On “numerous” occasions prior to 2015, the bank either refused to stop payment upon a consumer request or required the consumer to contact the merchant as a prerequisite; both acts are in violation of the EFTA. The bank also allegedly failed to properly initiate error resolution investigations. For example, through at least 2013, the bank had a separate procedure for consumers who notified it of a suspected error concerning a payday loan.
As a matter of policy, bank representatives warned consumers (many of them active servicemembers) about potential legal and financial consequences of proceeding with an investigation, including the following statement: “If we determine that the ACH debit in question was authorized, you will be putting your [corporate] membership at risk. What this means to you is that you may become ineligible to purchase additional [corporate entity] products and that existing [bank] accounts may be closed. Also, please understand that it is a federal crime to make a false statement to a bank and this is punishable by a fine of up to one million dollars or imprisonment for up to 30 years, or both.” (Although omitted from the consent order, the script could very well have been prompted by customer abuse of the stop payment process.)
In addition, the bank allegedly violated the Consumer Financial Protection Act (CFPA) by reopening, without seeking authorization, deposit accounts that consumers had closed, the Bureau said, providing creditors with the opportunity to initiate debits and draw down the funds; some account balances became negative and were subject to various bank fees. Over a five-year period, the bank allegedly reopened almost 17,000 closed accounts without authorization, with fees incurred of more than $269,000.
The consent order requires the bank to halt its violations of the EFTA, Regulation E and the CFPA going forward; adopt a comprehensive plan to ensure compliance; pay approximately $12.3 million in redress to consumers; and pay the Bureau a civil money penalty of $3.5 million.

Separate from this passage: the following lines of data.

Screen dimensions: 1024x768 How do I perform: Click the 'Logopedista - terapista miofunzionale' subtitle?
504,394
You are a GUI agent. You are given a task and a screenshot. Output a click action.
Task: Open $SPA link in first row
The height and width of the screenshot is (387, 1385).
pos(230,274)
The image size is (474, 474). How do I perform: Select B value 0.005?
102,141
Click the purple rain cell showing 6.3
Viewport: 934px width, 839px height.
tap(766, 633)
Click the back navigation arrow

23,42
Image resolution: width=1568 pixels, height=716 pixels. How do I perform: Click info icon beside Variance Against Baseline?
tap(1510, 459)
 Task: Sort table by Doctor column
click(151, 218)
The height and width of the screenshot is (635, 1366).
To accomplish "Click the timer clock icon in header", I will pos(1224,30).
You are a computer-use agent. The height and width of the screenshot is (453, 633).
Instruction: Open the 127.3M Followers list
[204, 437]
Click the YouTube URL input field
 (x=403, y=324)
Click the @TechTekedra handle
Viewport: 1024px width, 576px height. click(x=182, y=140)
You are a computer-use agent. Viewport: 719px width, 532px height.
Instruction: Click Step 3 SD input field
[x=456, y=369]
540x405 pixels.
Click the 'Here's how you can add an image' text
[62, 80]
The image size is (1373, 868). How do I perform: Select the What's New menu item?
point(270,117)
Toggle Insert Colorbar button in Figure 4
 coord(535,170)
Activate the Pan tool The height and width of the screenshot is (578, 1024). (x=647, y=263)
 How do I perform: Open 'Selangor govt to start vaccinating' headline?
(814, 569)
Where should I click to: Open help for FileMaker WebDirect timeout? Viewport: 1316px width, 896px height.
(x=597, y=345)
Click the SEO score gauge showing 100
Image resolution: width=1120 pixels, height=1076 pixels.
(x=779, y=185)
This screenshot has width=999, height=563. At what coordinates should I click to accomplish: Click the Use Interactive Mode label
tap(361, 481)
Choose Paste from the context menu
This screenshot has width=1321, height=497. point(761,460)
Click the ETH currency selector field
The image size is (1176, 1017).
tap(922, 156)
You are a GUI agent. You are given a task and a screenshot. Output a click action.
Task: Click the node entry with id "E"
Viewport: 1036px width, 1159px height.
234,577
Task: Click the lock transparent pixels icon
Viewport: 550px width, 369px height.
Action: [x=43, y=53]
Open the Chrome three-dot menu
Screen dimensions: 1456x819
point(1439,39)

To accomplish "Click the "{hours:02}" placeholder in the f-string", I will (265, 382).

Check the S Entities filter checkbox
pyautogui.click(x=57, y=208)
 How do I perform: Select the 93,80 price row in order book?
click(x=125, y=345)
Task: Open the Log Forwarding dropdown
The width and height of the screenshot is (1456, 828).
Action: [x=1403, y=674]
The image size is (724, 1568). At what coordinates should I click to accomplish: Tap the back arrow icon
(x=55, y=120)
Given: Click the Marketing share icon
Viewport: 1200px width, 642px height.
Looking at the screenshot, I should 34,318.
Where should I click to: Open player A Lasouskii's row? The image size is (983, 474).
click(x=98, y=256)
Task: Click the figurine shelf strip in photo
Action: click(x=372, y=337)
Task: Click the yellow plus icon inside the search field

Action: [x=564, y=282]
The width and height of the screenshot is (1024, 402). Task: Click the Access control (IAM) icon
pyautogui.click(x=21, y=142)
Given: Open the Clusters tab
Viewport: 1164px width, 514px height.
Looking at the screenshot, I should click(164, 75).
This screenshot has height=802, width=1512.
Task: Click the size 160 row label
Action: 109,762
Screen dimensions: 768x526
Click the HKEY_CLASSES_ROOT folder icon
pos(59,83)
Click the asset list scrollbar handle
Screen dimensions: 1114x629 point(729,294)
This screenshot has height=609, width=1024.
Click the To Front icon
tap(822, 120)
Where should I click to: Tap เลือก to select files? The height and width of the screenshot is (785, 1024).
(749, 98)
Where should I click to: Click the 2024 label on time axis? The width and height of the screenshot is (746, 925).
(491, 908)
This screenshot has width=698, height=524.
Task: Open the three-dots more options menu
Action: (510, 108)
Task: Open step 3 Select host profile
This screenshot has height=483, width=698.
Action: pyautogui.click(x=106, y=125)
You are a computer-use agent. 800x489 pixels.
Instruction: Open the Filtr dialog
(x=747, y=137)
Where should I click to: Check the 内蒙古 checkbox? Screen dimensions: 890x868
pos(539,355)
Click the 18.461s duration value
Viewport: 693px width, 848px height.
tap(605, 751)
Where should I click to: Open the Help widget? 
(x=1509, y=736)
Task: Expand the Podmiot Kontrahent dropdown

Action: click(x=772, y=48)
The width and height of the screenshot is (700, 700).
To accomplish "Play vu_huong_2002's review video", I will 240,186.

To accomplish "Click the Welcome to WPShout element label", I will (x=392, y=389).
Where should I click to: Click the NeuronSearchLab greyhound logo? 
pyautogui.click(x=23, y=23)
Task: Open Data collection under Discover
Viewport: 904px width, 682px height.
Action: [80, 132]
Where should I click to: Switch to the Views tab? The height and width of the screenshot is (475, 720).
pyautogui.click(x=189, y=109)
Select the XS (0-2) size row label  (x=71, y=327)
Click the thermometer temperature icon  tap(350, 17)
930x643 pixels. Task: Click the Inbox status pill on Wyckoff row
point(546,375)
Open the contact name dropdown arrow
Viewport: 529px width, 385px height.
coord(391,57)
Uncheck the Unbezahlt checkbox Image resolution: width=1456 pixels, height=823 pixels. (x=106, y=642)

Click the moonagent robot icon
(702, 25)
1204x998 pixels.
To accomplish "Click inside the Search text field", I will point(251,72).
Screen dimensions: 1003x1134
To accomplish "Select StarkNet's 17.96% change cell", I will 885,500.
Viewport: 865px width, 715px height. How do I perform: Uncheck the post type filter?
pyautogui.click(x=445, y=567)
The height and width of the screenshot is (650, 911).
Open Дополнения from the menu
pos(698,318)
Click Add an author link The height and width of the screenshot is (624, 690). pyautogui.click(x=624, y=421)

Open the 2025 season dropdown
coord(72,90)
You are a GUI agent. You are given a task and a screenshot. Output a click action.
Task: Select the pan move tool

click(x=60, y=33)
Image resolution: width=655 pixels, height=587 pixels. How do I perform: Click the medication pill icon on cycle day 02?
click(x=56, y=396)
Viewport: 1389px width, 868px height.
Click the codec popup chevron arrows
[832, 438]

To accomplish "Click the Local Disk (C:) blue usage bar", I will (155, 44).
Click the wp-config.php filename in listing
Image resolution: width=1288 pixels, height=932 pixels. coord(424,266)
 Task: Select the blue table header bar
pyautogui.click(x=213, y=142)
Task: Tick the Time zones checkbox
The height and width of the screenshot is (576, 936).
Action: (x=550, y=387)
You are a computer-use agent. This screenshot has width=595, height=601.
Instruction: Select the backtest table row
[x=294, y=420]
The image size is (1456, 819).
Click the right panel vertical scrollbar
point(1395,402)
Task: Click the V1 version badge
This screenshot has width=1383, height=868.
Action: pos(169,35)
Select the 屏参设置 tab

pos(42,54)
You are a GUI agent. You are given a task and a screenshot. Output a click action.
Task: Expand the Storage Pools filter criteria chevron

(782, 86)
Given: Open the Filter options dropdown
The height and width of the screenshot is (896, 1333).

Second, the CFPB announced a joint settlement with the New York attorney general after a “parallel investigation” concluded that a major Ohio-based jewelry store operator violated the Consumer Financial Protection Act by allegedly (1) opening store credit card accounts without customer consent, (2) enrolling customers in payment-protection insurance without their consent and (3) misrepresenting to consumers the financing terms associated with the credit card accounts. The CFPB further found that the company violated the Truth in Lending Act by signing customers up for credit card accounts without having received an oral or written request or application from them. Separately, New York concluded that these actions violated New York law. The jeweler agreed to pay a $10 million civil money penalty to the CFPB plus a further $1 million civil money penalty to New York, and likewise agreed to numerous changes to its practices.
To read the letter about MLA examinations, click here.
To read the letter about debt collection rule-making, click here.
To read the CFPB’s EFTA-related consent order, click here.
To read the CFPB and New York consent order with the jewelry chain, click here.
Why it matters
Members of the financial services industry trying to define the intentions and agenda of new CFPB Director Kathy Kraninger found much to work with in her email to Bureau employees. Time will tell about the direction of her leadership, but the statements about enforcing the law indicate a move away from finding that an act is “abusive” absent an explicit violation of law—still an industry-friendly approach, but less hostile to consumer groups than her predecessor’s. With respect to MLA and debt collection, these two issues may help the industry and consumers understand whether Director Kraninger is sufficiently savvy to avoid some political minefields.